- Operation Bulldog Bite: Part of the War in Afghanistan (2001–2021)
| Date | 12 November 2010 - 25 November 2010 |
| Location | Kunar province, Afghanistan |
| Result | American victory Two Taliban camps destroyed.; Several weapons caches captured.; |

Belligerents
- United States Islamic Republic of Afghanistan: Taliban

Commanders and leaders
- Maj. Gen. John Campbell and COL Joseph Ryan: Unknown

Units involved

Casualties and losses
- 6 killed 30+ wounded 10 killed: 52-150 killed (1 Taliban Regional Commander)

= Operation Bulldog Bite =

2010 joint U.S. and Afghan counter-insurgent mission

Operation Bulldog Bite was a joint US and Afghan counter-insurgent mission in Kunar province, Afghanistan, against Taliban forces that was conducted in November 2010. The operation targeted Taliban havens in the villages of the Watapur District, which lies in the eastern region of the Pech River Valley. The region served as a transit area for Taliban and al Qaeda fighters entering from Pakistan, and is just five miles from the Korangal Valley, an area where US forces had previously shut down combat operations. In 2009, US commanders stated that the valley was strategically insignificant due to its remote location, but the Taliban and al Qaeda would later use the region to launch attacks into neighboring Afghan provinces.
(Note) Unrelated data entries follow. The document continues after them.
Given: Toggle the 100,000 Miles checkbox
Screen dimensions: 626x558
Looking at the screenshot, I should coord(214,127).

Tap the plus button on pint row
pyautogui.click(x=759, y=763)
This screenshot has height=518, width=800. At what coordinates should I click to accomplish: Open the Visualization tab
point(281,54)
The operation involved several nighttime air assaults against remote mountain villages in the aim of penetrating deep into the Pech River Valley. The 1st Battalion, 327th Infantry Regiment, 101st Airborne Division along with 1st Battalion, 75th Ranger Regiment took part in the operation. The death of the first American soldier killed in combat occurred on November 12. Two days later, US troops encountered heavy resistance, and five soldiers from Alpha Company, 1st Battalion, 327th Infantry Regiment, 1st Brigade Combat Team, 101st Airborne Division were killed during a nine-hour-long firefight in the Watapur area. US Air Force Pararescue jumpers conducted operations to rescue the wounded and to collect those who were killed in action. Helicopters deployed from the 33rd Rescue Squadron took enemy fire as they hovered above the wounded. By the end of the second evening, ABU platoon and its ANA Augment force had received 80% casualties and BUKA platoon had received 60% casualties including wounded and ANA KIA. Kiowa Warriors from Task Force Shooters (C Troop 6-6) and AH-64D Apaches (B Co 1-10 ATK) provided close air support to the beleaguered ABU platoon who was surrounded, isolated and low on ammunition. Between multiple battle handovers the OH-58Ds engaged "Danger Close" with .50 caliber and 2.75" HE and WP rockets while Apache helicopters provided multiple AGM-114 Hellfire Missiles to the platoon in danger of being overrun. Later in the night, when the battle had ended an F-18 dropped a 2,000-pound bomb on INS withdrawing from the fight. After stout resistance was encountered in the first 72 hours of the operation and considering the casualties encountered by US forces, the ANA Commandos, advised by elements of 75th Ranger Regiment were deployed in overwhelming force to clear the area.

By November 25, between 52 and 150 insurgents were reported to have been killed and several large weapons caches were discovered by coalition troops. The caches contained several mortar systems with rounds, 15 recoilless rifle rounds, more than a dozen rocket-propelled grenades, 20 anti-aircraft rounds, four fragmentary grenades, 400 rounds of AK-47 ammunition, 1,200 PKM rounds and improvised explosive components. These weapon systems and the ammunition recovered were assessed as intended to be distributed to local INS and used against the near-by COP Honaker-Miracle. By this time, six members of the 101st, one Army Ranger, and three soldiers of the Afghan National Army had been killed.